Guest Blog by Connor Hodgson

Well writing an entry into Kirbys blog had never really crossed my mind until this morning, but I know just how much Kirby will enjoy reading this and I have already promised not to embarrass her too much. Firstly, I would like to say just how proud I am of Kirby doing this blog and I have took real enjoyment from reading it, whenever a new entry is posted, but not only that I have learned things myself so thank you! Secondly, I would like to apologise for the abundance of grammatical errors and the inevitable spelling mistakes I am about make but here goes!

Me and Kirby have known each other all of our lives and in some ways grew up together, our parents have been good friends for years and years meaning we often spent time together at family and friends parties. Although we were not always close Kirby was always someone I looked out for and someone I always enjoyed seeing and catching up with. It was at one of these family parties that we actually got together, my cousin Amy’s 21st birthday. I turned up late after having one or two many beers beforehand but in no time I was sat with my 2 cousins and kirby, We were just chatting away as we always do but my other cousin Zoe messaged me to say ‘could you be flirting with Kirby any more’ I hadn’t actually realised at the time and it wasn’t my plan but apparently it worked.

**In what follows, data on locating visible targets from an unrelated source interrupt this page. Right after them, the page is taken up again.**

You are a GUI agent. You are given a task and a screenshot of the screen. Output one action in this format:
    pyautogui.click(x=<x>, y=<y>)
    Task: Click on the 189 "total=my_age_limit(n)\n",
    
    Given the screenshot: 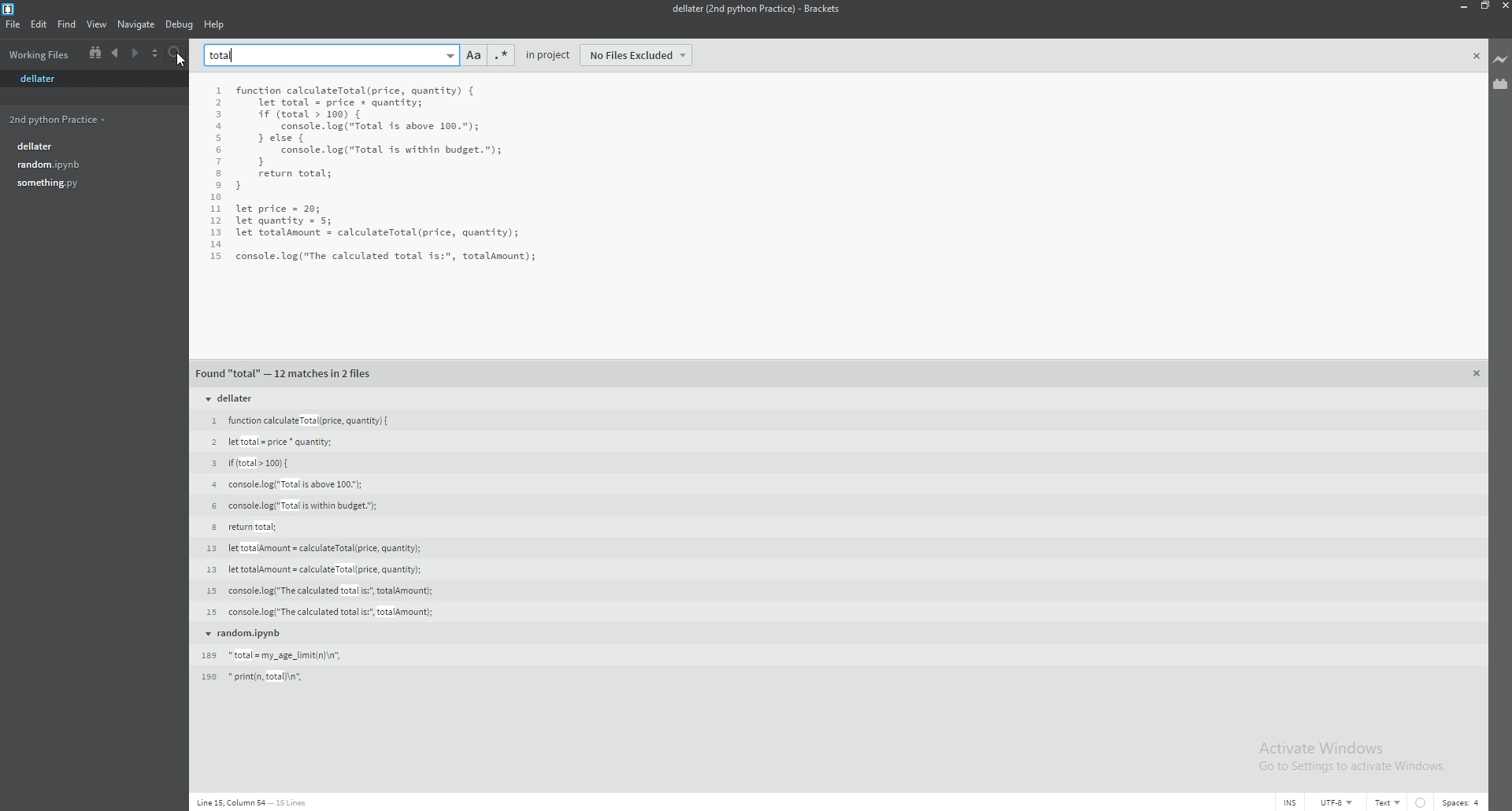 What is the action you would take?
    pyautogui.click(x=271, y=654)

Before we knew it we were off hand in hand round the town and threw in a few pub snogs for good measure and we were more than friends!

Up to then I hadn’t really any idea what Kirby had already been through or even that she was poorly in any way, I knew she hadn’t been too well before the party but never realised to what extent! Anyway, our first date I suggested the next day to get out for a walk round a local water and grab some food after at a nice pub to cure the hangovers. Sounded great to me but I can’t imagine how difficult it must of been for Kirby, a longish drive in my car, no toilets around and then to eat before the drive home. Luckily it went great and Kirby somehow managed, although I’m sure she will have been plagued with worry all day. To me nothing would of mattered as nothing could of stopped me feeling the way I did about her. Things moved really fast with us as we didn’t have to get to know each other really, so we skipped all the nervous small talk and were really close right from the off after a week or so there was nothing worth knowing about Kirby that I didn’t already know, and nothing at all had put me off! That’s one thing with us both we shared everything and I feel like we went through things together.

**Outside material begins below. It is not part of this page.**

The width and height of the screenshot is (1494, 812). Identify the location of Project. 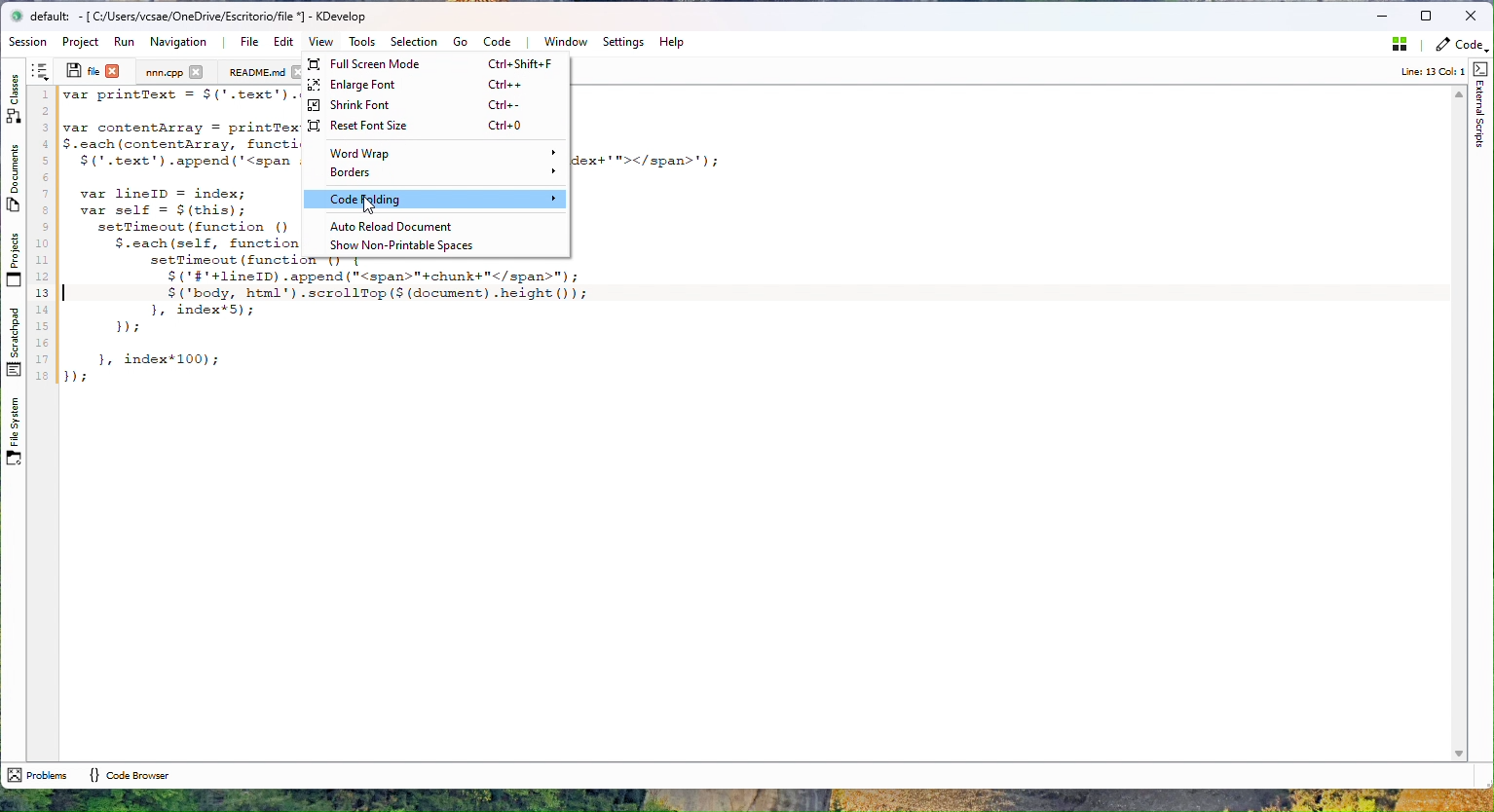
(84, 42).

What I remember of when Kirby was suffering with her colitis she never really had good days and bad they were all pretty much the same to me, she was tired a lot, in a lot of pain and using the bathroom a lot! None of this stopped us from doing anything however as Kirby really powered through but she will be the first to admit that some things we did were compromised. The compromise was never a bad thing by the way just something we had to do to be able to enjoy it! Some of this was Kirby not eating at certain times or at all to get through not being able to use the bathroom or, after a nice meal getting right back to the room so she felt comfortable! No matter where we were in the world or what we were doing nothing to me was ever effected because I was doing what I loved, travelling, with the person I loved, Kirby.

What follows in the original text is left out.